In the men’s ISD 50m freestyle and the men’s ISD 100m freestyle, James Saville took top spot, with teammate Peter William Brown claiming the silver.
It was Brown’s first day of competition.
After testing positive to COVID-19 last week, Brown was unable to travel to the Netherlands with Team Australia, instead arriving on the ground on Monday – less than 24 hours before his first event.
He said he had been blown away by the “love and support” he’s received since arriving in The Hague.
“Everyone is a family here on the ground. It’s about the camaraderie you build – the friendships you build with people from different countries.

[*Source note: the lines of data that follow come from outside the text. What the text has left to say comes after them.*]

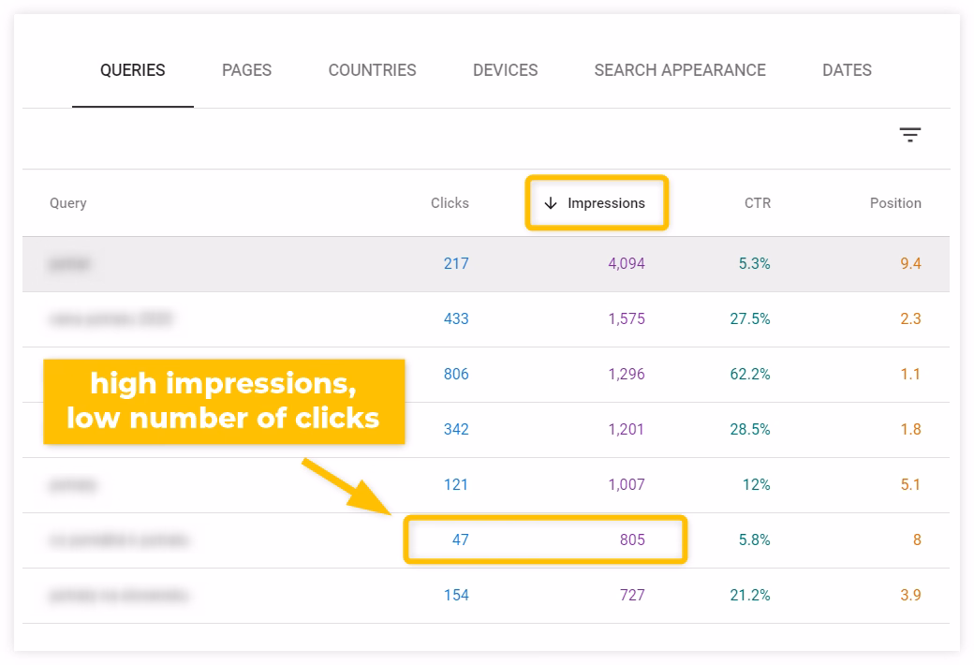The image size is (974, 665).
Task: Sort by the Position column header
Action: [x=894, y=203]
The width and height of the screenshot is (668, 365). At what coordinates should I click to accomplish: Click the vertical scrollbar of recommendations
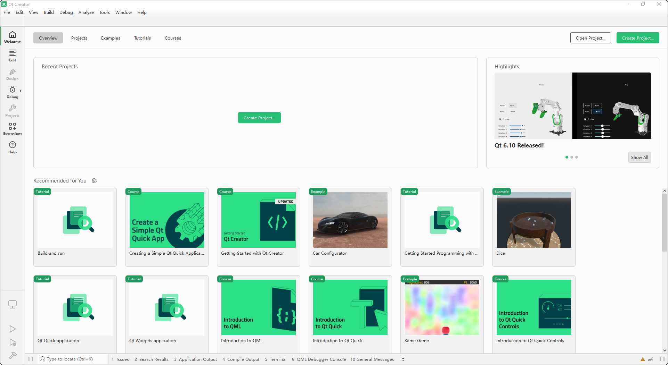(664, 222)
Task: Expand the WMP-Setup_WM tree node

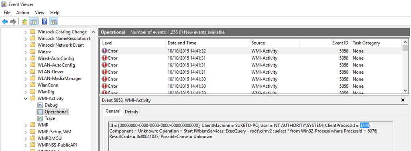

“The Invictus Games saved my life.
“It’s given me that drive. It’s given me that purpose to teach my kids that there are periods where you get knocked down and you’ve got to get back up.
“You might not go straight to your path; you might have to go around the bend to make your end destination.
“That’s what these games have given me to teach my kids.”
Emma Murfet added to Australia’s medal haul, with a bronze in the women’s ISE 50m breaststroke, along with Nathan King with his bronze in the men’s ISD 50m backstroke and Andrew Wilkinson’s bronze in the men’s ISE 100m freestyle.
In the final event of the night, Team Australia’s 4x50m freestyle relay team – comprising Andrew Wilkinson, James Saville, Peter Brown and Christopher O’Brien – won gold in a thrilling finish.
In the wheelchair rugby played at Zuiderpark, Team Australia began their campaign with a win as they stormed to victory to defeat Canada 22-7 in the pool stage.
Their second match against Team USA proved to be a bigger challenge. They suffered their first loss,15-10.
The Aussie side took on Team France in their third match of the day to win 16-4 before backing it up to surge to victory in their fourth match against Italy 21-5. In their final match of the day, the Aussie side went down to Team UK in an 18-8 defeat.